In seeking some solace over the past few days, I’ve been dipping into a little music now and again, specifically Wagner and more specifically Beethoven’s String Quartet No. 15 in A minor, Opus 132. The quartet is rather famously that to which T.S. Eliot felt a strong affinity as he was composing his own Four Quartets, and I find its third movement especially a source of wonder in its surprising dissonances and resolutions.

I’ve also been dipping into a little philosophy, specifically Schopenhauer, where I often turn when I need that solace. In the second volume of The World as Will and Representation, Schopenhauer discusses the metaphysical qualities of Beethoven’s symphonic work, although these apply as well to the late quartets, I believe:

Now if we cast a glance at purely instrumental music, a symphony of Beethoven presents us with the greatest confusion which yet has the most perfect order as its foundation; with the most vehement conflict which is transformed the next moment into the most beautiful harmony. It is rerum concordia discors [the discordant concord of the world], a true and complete picture of the nature of the world, which rolls on in the boundless confusion of innumerable forms, and maintains itself by constant destruction. But at the same time, all the human passions and emotions speak from this symphony: joy, grief, love, hatred, terror, hope, and so on in innumerable shades, yet all, as it were, only in the abstract and without any particularization; it is their mere form without the material, like a mere spirit world without matter. We certainly have an inclination to realize it while we listen, to clothe it in the imagination with flesh and bone, and to see in it all the different scenes of life and nature. On the whole, however, this does not promote an understanding or enjoyment of it, but rather gives it a strange and arbitrary addition. It is therefore better to interpret it purely and in its immediacy.

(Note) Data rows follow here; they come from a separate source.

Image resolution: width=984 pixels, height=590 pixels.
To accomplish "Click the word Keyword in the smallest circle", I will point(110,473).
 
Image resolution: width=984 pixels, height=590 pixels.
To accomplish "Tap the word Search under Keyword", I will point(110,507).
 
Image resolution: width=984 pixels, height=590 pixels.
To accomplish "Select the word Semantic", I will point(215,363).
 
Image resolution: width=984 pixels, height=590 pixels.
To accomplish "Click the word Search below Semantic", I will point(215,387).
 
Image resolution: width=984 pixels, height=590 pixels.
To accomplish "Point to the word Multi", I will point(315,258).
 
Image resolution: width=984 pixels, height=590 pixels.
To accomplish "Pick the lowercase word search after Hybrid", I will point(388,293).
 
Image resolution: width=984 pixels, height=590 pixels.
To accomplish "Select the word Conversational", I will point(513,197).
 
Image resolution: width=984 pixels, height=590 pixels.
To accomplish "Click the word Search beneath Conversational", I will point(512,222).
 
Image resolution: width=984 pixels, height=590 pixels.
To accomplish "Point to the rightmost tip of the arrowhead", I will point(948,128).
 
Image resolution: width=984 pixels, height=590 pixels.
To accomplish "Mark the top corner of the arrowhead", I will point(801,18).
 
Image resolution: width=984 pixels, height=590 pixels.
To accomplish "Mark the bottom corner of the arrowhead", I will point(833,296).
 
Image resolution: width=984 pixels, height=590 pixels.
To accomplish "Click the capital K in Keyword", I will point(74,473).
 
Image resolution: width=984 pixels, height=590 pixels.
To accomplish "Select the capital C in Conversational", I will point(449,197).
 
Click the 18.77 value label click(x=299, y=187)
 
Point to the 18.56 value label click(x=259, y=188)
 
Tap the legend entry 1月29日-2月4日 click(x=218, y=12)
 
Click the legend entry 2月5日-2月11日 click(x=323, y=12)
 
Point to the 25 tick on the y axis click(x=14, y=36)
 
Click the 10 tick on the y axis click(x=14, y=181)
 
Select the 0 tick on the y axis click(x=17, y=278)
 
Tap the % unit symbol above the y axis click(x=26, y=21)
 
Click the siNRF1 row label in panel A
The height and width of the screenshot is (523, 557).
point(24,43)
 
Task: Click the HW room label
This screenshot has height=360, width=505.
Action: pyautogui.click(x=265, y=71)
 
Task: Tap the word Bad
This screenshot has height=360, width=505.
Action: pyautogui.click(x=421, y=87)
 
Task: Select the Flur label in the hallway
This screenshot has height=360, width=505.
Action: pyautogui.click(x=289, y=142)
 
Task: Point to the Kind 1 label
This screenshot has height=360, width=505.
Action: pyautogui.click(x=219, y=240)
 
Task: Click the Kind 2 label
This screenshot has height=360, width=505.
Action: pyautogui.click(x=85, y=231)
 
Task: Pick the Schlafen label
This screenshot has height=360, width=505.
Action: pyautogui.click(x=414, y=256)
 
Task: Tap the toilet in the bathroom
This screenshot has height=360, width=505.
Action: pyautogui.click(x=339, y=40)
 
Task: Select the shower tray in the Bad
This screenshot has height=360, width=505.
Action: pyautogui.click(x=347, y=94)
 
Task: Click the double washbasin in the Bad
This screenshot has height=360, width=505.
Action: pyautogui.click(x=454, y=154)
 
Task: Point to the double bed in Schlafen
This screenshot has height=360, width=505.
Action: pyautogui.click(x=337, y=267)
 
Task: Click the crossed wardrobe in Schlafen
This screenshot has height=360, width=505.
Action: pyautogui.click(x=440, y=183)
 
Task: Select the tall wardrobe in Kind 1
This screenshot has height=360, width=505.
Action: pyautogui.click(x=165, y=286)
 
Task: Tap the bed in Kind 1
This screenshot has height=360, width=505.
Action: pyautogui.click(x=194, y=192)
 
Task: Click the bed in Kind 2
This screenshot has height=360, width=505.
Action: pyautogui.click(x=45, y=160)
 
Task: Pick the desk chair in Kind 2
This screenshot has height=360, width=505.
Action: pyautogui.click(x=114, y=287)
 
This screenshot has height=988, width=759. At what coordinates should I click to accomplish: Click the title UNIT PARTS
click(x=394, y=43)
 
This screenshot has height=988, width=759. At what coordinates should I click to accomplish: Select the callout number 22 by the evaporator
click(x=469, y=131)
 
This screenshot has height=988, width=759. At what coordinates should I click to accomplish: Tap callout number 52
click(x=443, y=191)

Arthur Schopenhauer, The World as Will and Representation, Volume 2, p. 450 (Payne translation)

I admit that, at my age and with my temperament, I’m less drawn to art that explores anything other than these transcendent qualities; that based in or speaking to race or gender or identity, politics, society, culture, or the “world” as we have it, is leaving me colder and colder. No doubt, my loss. But there’s no solace in it, at least for me.

Below, the Danish String Quartet performs the third movement of Beethoven’s String Quartet No. 15. This is chamber music, not orchestral music, and I’m taken by the Danish String Quartet’s setting in a domestic chamber — a room in a home, rather than a concert hall or an auditorium, with lamps, pictures on the wall, a rug. Perhaps a nod, I think, to the strong likelihood that Beethoven’s late quartets received their first premieres not in public but in private, domestic settings. It is, too, where I hear it today.